Personal theatre has come to London this summer in a big way. You can have a One-on-One experience at the BAC, ride the Bum Bum Train in Bethnal Green or come to the Lyric Theatre in Hammersmith where, every night, Improbable Theatre's production of Lifegame asks: "does everyone have a comedy show inside of them?"
Starting life back in 1998, the show has been performed all over the UK, including previously at the Lyric Theatre and at the National Theatre, as well as in the US and Australia. The general concept each night is that a mystery guest is interviewed by a member of the cast with the remaining cast enacting elements of that person's life as they come up to comic effect. Think of it as This Is Your Life meets Whose Line Is It Anyway?

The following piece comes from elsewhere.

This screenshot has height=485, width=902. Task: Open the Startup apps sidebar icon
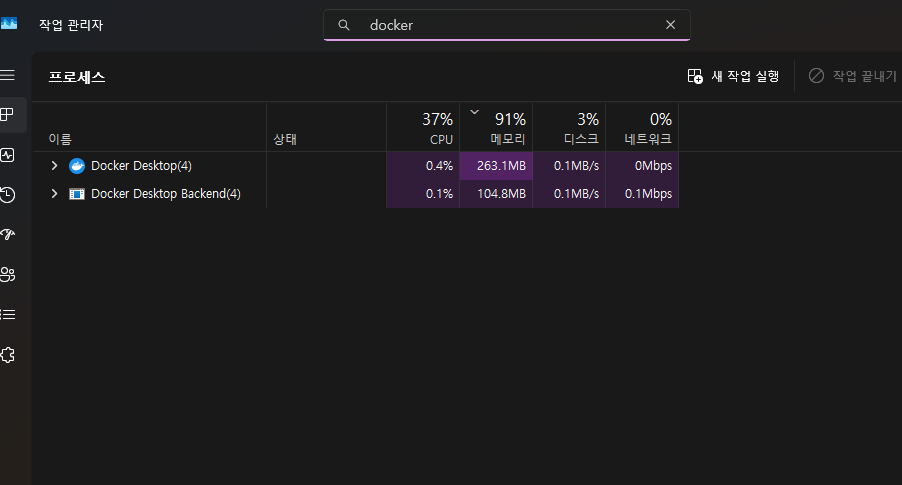coord(7,234)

Previous guests have included Joanna Lumley and Barry Cryer as well as war veterans and other notables. Tonight's guest was Sean Holmes, artistic director of, er, the Lyric Theatre. Initial feelings of being swizzled dissipate when Sean opens up to discuss his early life. At one point, he is asked to play the role of his father talking to an actor playing a young version of himself. Sean, a tall, bald and imposing man, is forced to open up parts of his life he has probably not thought about for decades, while the actor uses innocent questions to prompt him into delving deeper into his relationship with a father who had very different values.
More questions and more answers deliver further scenes. No-one, not in the highly experienced cast, not in the audience, least of all Sean, knows where the questions will take us. The show, part therapy, part theatre, has a natural arc, with Sean being asked about his early years and finishing with how he met his wife but in between we hear about a past girlfriend, a life inspiration and the days after his second son was hospitalised soon after birth. All of these are expertly turned into improvised scenes or songs
You want it raw, edgy and unpredictable? In comparison to to this summer's cinema offerings, this show runs rings 'round remakes and demonstrates that theatre, as a live experience, can compete with any other form of entertainment in London.
Tickets can be bought here.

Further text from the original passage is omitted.